Stated goal.
List every source the Grateful Dead research passage below cites, giving the authors and year for each.

Document passage.
--------
The third category of data comprised of trade magazine articles (e.g., Billboard, Rolling Stones, etc.), analysis, and other industry publications in the popular music industry that covered the years of 1965-1995. This category of data provided insights on the industry structures, culture, and institutional environment during the lifespan of the band (Passman, 2009). And finally, we also consulted academic articles in various disciplines such as business, sociology, and philosophy (Adams & Sardiello, 2000; Gimbel, 2007) including business cases regarding the Grateful Dead (Hamermesh, Marshall, & Pirmohamed, 2002).
DATA COLLECTION AND ANALYSIS
Data collection and analysis occurred in five steps. As stated earlier, we used inductive methods to obtain insights into the community and community development (Miles & Huberman, 1994). All primary and secondary data was managed through the NVIVO software. To increase reliability and validity of information derived from a large number of primary and secondary sources, we created a document coding protocol that linked the original texts with theoretical constructs and construct relations. The data was organized in chronological order, and relevant data segment was coded according to content and its sources. This coding method provided researchers with a main summary of events.
After gathering the initial data, independent analysis of the data-set by both researchers was conducted. We based our assessment on two sets of research questions formulated at the beginning of the process: 1) What type of institutions in the music industry did the band face at their startup? How did the business model and strategy of Grateful Dead differ from that of the bands which followed the dominant institutions at the time? 2) How did the band create a community that supported their alternative business model? What were the roles of the fans in creating the community?
After independent analysis was completed, thematic trends were extracted from the data. For example, one key component of the regulative force of the Grateful Dead Community--self-regulation --emerged. In addition, critical instances of similarities and differences between the Grateful Dead model and the common practices of its contemporary bands (e.g., bands such as Rolling Stone) were addressed. Once the original set of themes was defined, the ideas were carefully cross-referenced with the original sources. Similar to Greenwood & Suddaby (2006), at this stage, the data was analyzed using latent analysis and subsequently interpreted based on the researchers' expertise on the subject and contextual knowledge of the band. The fifth and final step in the analysis involved the researchers conducting further interviews with several more fan members of the Grateful Dead community, in order to test the validity of the themes discovered. This last step, combined with the additional collection of data concentrating on specific periods during the community's lifespan, allowed for an additional verification of the themes that emerged in the earlier stages of data analysis. The verification of themes as a result of the additional data gathered, solidified our interpretation of the data.
--------
Record excerpts.
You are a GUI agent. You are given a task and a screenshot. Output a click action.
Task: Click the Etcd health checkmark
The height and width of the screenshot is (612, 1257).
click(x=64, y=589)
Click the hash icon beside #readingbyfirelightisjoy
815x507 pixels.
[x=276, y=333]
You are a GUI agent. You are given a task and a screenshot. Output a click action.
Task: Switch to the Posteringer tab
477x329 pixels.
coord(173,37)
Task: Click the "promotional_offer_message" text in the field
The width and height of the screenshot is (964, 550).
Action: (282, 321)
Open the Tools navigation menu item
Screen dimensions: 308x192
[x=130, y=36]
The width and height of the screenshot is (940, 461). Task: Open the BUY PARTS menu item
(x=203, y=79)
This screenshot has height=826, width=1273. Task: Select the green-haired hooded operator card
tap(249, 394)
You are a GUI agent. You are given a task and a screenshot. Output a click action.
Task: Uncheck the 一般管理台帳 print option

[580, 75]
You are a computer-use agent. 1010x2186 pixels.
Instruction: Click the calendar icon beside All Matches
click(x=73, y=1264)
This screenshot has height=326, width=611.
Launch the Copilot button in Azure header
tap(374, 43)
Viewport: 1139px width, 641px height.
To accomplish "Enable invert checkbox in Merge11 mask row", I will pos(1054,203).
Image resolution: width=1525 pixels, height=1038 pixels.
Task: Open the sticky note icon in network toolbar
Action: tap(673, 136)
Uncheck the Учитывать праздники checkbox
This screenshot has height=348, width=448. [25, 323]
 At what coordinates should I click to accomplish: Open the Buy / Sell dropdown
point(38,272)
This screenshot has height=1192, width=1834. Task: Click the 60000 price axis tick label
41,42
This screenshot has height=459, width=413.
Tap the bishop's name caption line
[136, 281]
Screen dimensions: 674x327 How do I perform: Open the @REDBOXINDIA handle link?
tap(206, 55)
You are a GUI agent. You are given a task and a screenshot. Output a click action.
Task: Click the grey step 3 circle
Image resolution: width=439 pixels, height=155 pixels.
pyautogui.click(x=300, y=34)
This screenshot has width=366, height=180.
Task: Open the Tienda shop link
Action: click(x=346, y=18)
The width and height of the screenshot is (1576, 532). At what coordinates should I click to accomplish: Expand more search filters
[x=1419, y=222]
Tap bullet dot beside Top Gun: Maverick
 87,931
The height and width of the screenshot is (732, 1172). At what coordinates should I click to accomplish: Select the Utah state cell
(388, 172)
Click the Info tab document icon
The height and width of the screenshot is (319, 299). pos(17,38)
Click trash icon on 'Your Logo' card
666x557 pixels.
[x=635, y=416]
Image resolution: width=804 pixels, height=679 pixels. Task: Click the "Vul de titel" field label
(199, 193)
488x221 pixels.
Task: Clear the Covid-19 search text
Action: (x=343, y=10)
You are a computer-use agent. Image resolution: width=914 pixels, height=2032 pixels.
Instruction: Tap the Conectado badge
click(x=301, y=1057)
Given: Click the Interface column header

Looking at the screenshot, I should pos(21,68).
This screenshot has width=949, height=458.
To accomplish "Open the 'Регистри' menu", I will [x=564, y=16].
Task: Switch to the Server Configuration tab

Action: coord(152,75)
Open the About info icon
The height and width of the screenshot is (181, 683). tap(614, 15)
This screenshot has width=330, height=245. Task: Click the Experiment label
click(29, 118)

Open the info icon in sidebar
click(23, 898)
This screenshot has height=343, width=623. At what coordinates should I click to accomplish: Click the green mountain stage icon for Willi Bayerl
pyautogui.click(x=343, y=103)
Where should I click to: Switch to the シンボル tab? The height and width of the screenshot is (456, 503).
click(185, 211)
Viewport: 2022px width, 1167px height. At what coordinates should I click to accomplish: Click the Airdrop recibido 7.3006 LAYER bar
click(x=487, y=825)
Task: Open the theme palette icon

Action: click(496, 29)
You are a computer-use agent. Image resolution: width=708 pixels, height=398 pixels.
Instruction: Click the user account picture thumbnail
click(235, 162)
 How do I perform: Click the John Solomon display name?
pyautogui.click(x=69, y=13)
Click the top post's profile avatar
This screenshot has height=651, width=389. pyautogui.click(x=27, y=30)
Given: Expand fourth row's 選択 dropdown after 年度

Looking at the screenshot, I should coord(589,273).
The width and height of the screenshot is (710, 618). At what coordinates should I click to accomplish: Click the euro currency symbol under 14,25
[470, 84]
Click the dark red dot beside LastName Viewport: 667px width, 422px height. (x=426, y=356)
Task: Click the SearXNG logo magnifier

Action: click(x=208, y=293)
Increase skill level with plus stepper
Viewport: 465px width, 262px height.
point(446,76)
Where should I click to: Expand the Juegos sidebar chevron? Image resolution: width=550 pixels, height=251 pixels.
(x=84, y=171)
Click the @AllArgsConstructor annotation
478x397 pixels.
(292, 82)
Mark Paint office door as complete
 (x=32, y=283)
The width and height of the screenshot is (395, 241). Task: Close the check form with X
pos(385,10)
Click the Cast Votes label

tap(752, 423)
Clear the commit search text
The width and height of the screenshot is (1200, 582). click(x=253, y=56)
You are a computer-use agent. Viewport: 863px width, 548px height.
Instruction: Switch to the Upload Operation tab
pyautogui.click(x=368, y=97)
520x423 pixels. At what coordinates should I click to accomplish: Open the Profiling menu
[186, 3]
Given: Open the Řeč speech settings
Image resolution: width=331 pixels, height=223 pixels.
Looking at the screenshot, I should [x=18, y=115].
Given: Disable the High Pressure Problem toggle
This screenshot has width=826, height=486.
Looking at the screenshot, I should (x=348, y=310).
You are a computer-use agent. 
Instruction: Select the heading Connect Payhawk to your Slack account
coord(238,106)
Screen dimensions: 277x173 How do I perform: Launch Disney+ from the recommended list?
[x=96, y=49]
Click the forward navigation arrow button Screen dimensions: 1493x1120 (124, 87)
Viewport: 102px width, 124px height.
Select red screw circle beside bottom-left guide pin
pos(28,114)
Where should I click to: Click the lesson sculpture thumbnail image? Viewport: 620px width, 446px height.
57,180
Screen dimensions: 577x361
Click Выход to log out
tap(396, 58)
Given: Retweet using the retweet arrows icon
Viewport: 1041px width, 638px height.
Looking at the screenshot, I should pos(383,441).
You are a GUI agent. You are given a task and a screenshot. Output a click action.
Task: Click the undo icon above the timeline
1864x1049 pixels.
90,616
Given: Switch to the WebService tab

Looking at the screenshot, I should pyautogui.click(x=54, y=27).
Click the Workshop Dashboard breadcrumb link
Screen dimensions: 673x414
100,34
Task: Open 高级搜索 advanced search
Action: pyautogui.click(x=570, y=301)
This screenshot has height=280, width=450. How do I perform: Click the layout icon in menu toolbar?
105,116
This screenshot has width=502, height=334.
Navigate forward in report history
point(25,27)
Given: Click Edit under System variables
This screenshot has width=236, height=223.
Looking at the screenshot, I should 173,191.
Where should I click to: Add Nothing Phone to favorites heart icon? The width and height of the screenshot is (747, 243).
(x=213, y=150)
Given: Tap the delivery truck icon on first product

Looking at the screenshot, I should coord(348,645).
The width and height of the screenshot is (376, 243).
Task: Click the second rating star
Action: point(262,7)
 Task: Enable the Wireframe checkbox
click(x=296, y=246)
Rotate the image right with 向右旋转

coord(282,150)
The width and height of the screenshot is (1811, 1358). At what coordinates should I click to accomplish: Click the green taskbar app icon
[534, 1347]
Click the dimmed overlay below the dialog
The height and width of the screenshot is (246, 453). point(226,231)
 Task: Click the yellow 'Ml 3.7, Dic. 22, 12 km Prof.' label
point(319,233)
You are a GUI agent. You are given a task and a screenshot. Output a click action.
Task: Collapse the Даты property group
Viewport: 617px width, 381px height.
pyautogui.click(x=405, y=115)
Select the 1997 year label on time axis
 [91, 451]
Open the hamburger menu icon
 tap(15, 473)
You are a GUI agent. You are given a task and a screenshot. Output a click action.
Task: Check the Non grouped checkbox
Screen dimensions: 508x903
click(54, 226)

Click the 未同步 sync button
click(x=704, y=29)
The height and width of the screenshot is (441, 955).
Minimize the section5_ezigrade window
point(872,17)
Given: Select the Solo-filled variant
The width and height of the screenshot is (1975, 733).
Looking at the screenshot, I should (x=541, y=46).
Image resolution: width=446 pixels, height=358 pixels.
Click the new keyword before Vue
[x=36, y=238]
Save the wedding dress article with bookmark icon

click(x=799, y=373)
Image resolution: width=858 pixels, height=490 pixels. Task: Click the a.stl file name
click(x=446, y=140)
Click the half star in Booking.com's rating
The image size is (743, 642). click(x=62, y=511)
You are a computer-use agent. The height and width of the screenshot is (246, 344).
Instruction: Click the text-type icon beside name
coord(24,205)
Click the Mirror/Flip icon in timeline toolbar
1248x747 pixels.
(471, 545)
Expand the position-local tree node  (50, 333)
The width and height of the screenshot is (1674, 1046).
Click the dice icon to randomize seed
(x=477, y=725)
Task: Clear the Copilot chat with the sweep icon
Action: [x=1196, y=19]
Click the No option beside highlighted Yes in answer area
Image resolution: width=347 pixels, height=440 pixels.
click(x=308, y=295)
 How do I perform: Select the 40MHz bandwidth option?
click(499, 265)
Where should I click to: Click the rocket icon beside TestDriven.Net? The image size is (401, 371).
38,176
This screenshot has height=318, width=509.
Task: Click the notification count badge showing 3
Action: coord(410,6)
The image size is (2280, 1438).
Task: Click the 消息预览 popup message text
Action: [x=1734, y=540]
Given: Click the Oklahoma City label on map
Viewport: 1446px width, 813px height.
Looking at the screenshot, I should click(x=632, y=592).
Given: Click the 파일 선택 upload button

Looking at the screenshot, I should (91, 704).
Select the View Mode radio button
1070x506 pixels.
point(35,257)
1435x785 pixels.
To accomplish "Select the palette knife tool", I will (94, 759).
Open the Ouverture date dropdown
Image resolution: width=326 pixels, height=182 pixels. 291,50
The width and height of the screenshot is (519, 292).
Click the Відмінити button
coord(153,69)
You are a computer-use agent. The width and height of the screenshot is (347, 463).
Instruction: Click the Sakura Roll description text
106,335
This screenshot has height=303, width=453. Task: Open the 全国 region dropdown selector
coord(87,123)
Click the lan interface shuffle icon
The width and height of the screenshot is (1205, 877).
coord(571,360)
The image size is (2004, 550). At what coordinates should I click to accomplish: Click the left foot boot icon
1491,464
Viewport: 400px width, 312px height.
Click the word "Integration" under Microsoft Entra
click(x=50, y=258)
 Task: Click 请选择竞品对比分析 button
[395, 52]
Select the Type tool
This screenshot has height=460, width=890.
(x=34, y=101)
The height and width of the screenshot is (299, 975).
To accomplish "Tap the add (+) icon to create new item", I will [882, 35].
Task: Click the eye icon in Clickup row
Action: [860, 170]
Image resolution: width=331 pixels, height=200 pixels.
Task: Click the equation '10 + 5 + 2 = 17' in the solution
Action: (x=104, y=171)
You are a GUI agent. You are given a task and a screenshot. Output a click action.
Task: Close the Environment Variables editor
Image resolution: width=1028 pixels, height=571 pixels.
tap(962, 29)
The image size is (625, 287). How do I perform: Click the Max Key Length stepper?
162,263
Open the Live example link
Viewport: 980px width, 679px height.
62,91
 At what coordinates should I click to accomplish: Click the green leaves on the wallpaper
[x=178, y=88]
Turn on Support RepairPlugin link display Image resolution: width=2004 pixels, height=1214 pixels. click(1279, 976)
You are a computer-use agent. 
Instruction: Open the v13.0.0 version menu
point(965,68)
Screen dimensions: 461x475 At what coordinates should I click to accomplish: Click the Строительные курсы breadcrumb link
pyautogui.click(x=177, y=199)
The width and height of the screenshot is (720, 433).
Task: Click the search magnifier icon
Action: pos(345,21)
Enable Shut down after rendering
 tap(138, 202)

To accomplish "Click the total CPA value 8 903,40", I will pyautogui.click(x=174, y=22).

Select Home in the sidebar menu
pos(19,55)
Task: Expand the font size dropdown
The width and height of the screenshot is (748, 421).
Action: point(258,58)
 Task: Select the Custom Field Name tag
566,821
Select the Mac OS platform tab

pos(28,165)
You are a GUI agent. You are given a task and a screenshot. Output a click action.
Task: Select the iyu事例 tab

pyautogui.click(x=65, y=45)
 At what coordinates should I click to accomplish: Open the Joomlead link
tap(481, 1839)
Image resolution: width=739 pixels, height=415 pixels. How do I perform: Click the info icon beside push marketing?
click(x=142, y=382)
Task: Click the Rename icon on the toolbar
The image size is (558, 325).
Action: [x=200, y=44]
--------
Solution to the exercise.
- Passman, 2009
- Adams & Sardiello, 2000
- Gimbel, 2007
- Hamermesh, Marshall, & Pirmohamed, 2002
- Miles & Huberman, 1994
- Greenwood & Suddaby, 2006